The number of cases of neoplastic lesion in which blood groups were documented was much more than that of non-neoplastic lesions. Hence the emphasis was given to the association between neoplastic lesions and ABO blood group. The pattern of distribution of ABO blood groups in various CNS neoplasms were studied and compared with other studies.

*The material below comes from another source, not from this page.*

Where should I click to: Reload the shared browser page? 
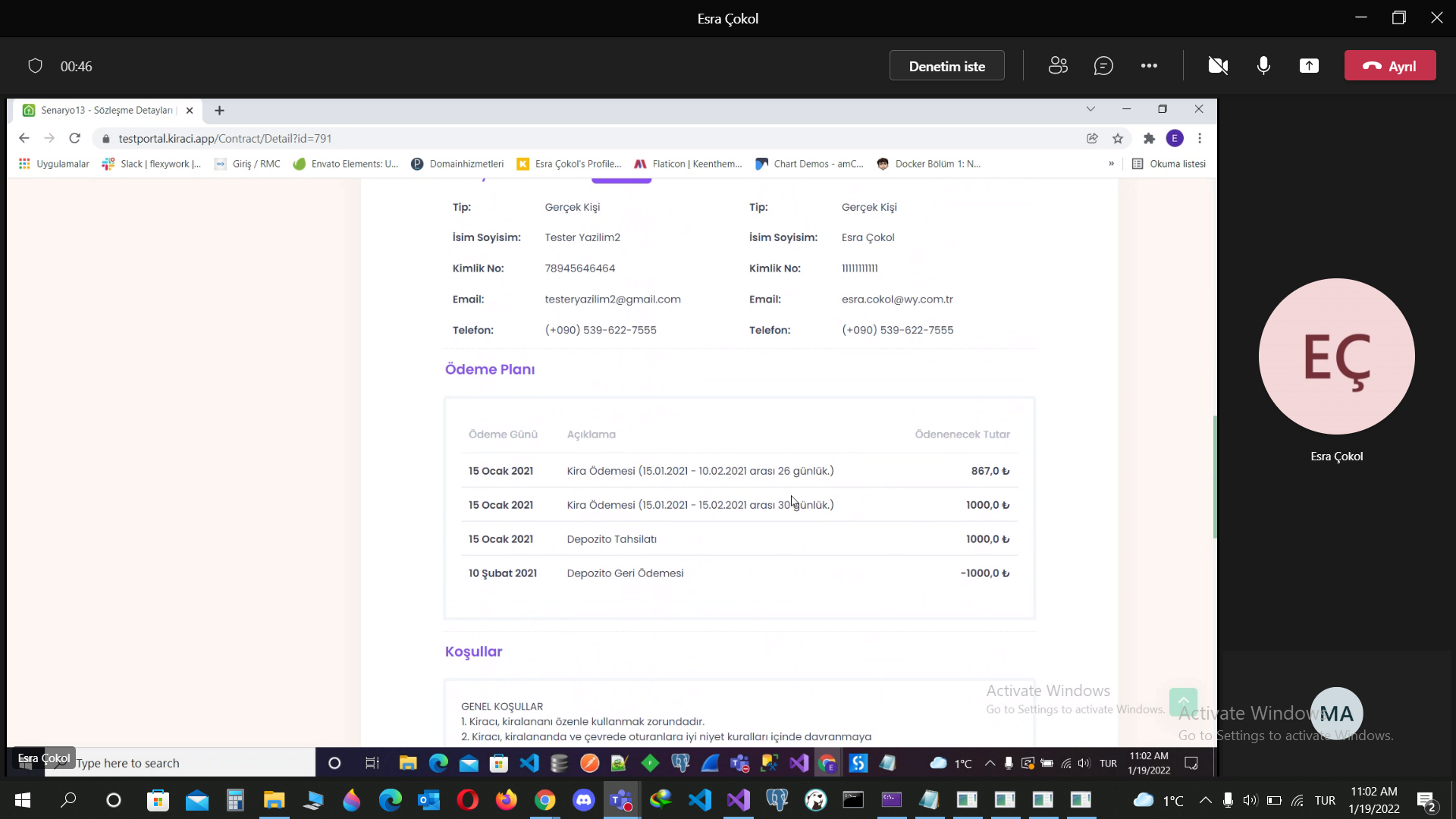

Periyavan S et al., observed that blood group O was common in most of the category of CNS lesions {neuroepithelial tumours (38.45%), meningeal (37.57%), cranial and paraspinal nerve tumours (39.67%), pituitary neoplasms (43.62%) and metastatic tumours (43.18%)} [8]. But haematopoeitic tumours were seen in patients with A, B, and O blood groups constituting 33.33% each. Mehrazin M et al., observed meningeal tumours (35.90%) and sellar tumours (50%) more frequently affecting patients with blood group A [4]. Neuroepithelial tumours (38.46%), cranial and paraspinal nerve tumours (35.90%) and pituitary neoplasms (42.40%) were seen more frequently in O blood group patients in their study. In contrast to other studies, Strang RR et al., documented that astrocytomas were common in blood group A patients [9]. Akca Z et al., also observed glioblastomas most commonly in blood group A patients [10]. Gharouni M et al., found haematopoetic tumours more frequently in O blood group patients [11]. Abouzani M et al., found secondary CNS lymphomas most commonly in O blood group patient and significantly low in patients with blood group A [12]. In the present study, blood group O was most common in most of the category of lesions except for metastatic lesions and haematopoietic tumours. Metastatic tumours and haematopoeitic tumours were seen in patients with blood group A and B.

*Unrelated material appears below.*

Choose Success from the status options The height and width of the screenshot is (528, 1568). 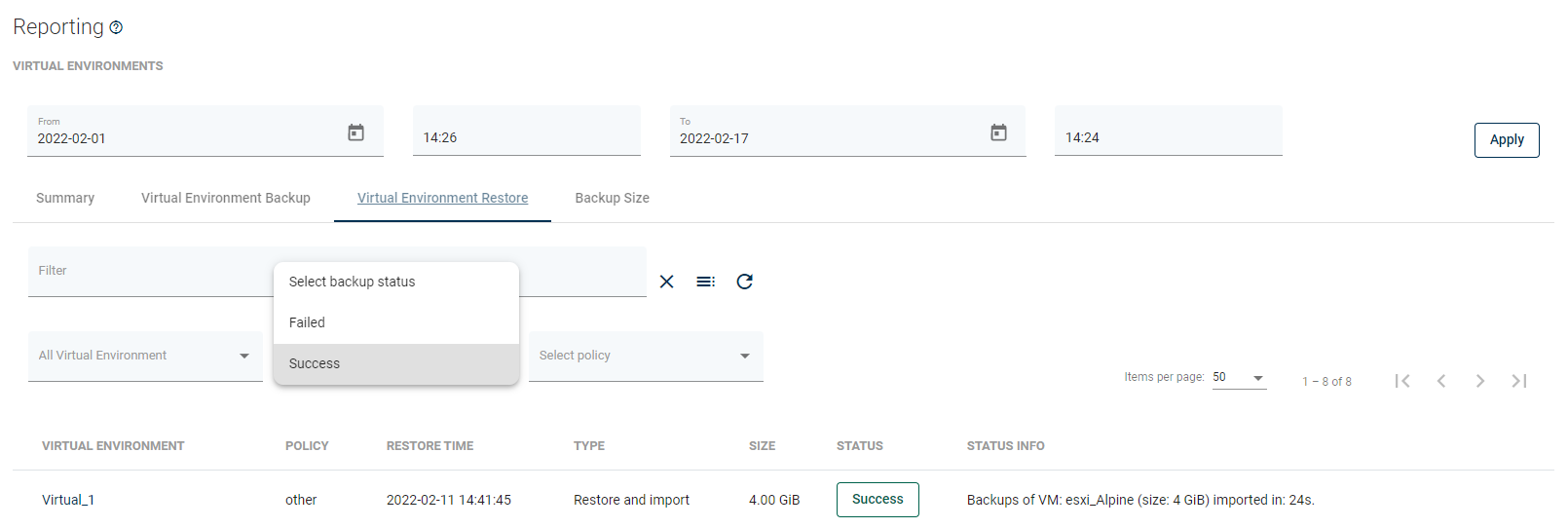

The pattern of distribution of ABO blood groups in neoplastic CNS lesions was compared with that of the control groups. There was no change in pattern of distribution of ABO blood groups between neoplastic lesions and control groups in the study conducted by Mehrazin M et al., Periyavan S et al., and Akca Z et al., [4,8,10]. In contrast, the present study and Akthar K et al., observed a change in the pattern of distribution of ABO blood groups between neoplastic lesions and control groups [Table/Fig-5] [3].

[Table/Fig-5]:

Comparison of pattern of distribution of ABO blood groups in CNS Neoplasms.

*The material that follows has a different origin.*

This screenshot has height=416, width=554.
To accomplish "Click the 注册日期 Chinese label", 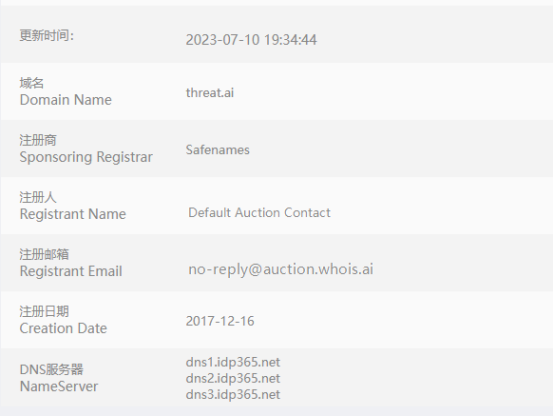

Authors		Most Common Blood Group	Second Frequent Blood Group	Third Frequent Blood Group	Least Common Blood Group	Total Cases
Periyavan S et al., [8]	CONTROL	O (39.80%)	B (29.83%)	A (24%)	AB (6.34%)	21233
Periyavan S et al., [8]	NEOPLASMS	O (41.81%)	B (29.16%)	A (22.35%)	AB (6.65%)	1937
Mehrazin M et al., [4]	CONTROL	O (36.40%)	A (32.40%)	B (23.30%)	AB (7.80%)	-
Mehrazin M et al., [4]	NEOPLASMS	O (35.40%)	A (32.70%)	B (23.30%)	AB (8.60%)	907
Akthar K et al., [3]	CONTROL	B (40.50%)	O (29.50%)	A (18.60%)	AB (11.40%)	2640
Akthar K et al., [3]	NEOPLASMS	B (56.10%)	A (31.30%)	O & AB (6.30%)	-	112
Akca Z et al., [10]	CONTROL	A (45%)	O (31%)	B (16%)	AB (8%)	17314
Akca Z et al., [10]	NEOPLASMS	A (46%)	O (32%)	B (12%)	AB (10%)	72
Present study	CONTROL	O (41.84%)	B (26.70%)	A (25.35%)	AB (6.09%)	21067
Present study	NEOPLASMS	O (40.21%)	A (32.60%)	B (25%)	AB (2.17%)	92

Periyavan S et al., and Akca Z et al., also found no association between ABO blood group and neoplastic lesion [8,10]. This may be because, most of the studies followed similar sampling method to select the control population. On the contrary, Akhtar K et al., found significantly higher association between brain tumours and blood group B [3]. This was probably because there was relatively less difference in the number of cases between the control group (2640) and the study group (112) when compared to the above studies.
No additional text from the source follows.